■ GIVEN TEXT:
Go back

New Call for Proposals: Diagnostic tools for poverty-related diseases

2 December 2014

EDCTP published its second call for proposals under its new programme on 2 December 2014, the day the launch of the second EDCTP programme was officially celebrated at an international meeting in Cape Town, South Africa. Projects funded under this call (with a budget of €15M for 4-8 grants) should lead to rapid and simple diagnostics that can be deployed at low cost in health systems in resource-poor settings. The closing date for the first stage is 2 March 2015.

 

Go directly to the Call page

Purpose and scope

The purpose of this call is to invest in projects aiming to validate the clinical performance and/or implementation of new or improved diagnostic tools and technologies for detection of any of the poverty-related diseases, including as co-infections. These tools and technologies should improve the performance of diagnosis, prediction, monitoring, intervention or assessment of therapeutic response, with a significant impact on clinical decision and health outcomes.

Applications should focus on late stage development (e.g. evaluation and/or demonstration phase trials) or implementation studies in sub-Saharan Africa. Applications should further provide detailed plans for World Health Organisation (WHO) endorsement and/or implementation of the diagnostic tools and technologies upon successful completion of the project.

■ DATASET SECTION:
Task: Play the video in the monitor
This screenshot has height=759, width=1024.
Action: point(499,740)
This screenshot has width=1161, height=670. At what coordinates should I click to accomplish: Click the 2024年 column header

■ TASKS AND EXERCISES:
1) According to the diagnostics call announcement, what is the closing date for the first stage?
2) Carry on writing the diagnostics call announcement, picking up after its last sentence.
The data above comes from a separate source and is not part of the call announcement.

■ ANSWER SECTION:
1) 2 March 2015.

2)
Proposals focused entirely on early-stage, laboratory-based studies using samples stored in biobanks are outside the scope of this call. Priority will be given to point-of-care diagnostics for use in resource-limited settings.

Background

Disease diagnosis in sub-Saharan Africa is highly challenging, as the population is predominantly rural and the health care systems often have limited resources. Early and rapid diagnosis of poverty-related diseases offers the best opportunity for patients to receive timely and appropriate treatment, but adequate diagnostic tools are not readily available because of a lack of drive to develop and deploy them in disease-endemic countries. Therefore, there is a clear need for the development and uptake of rapid, accurate, cost-effective, scalable and field-friendly diagnostic tools.

Poverty-related diseases

For this call, poverty-related diseases include HIV/AIDS, malaria, tuberculosis and the following neglected infectious diseases: dengue/severe dengue; rabies; human African trypanosomiasis (sleeping sickness); Leishmaniases; cysticercosis/taeniasis; dracunculiasis (guinea-worm disease); echinococcosis; foodborne trematodiases; lymphatic filariasis; onchocerciasis (river blindness); schistosomiasis; soil-transmitted helminthiases; Buruli ulcer; leprosy (Hansen disease); trachoma; yaws; as well as emerging infectious diseases of particular relevance for Africa, such as Ebola.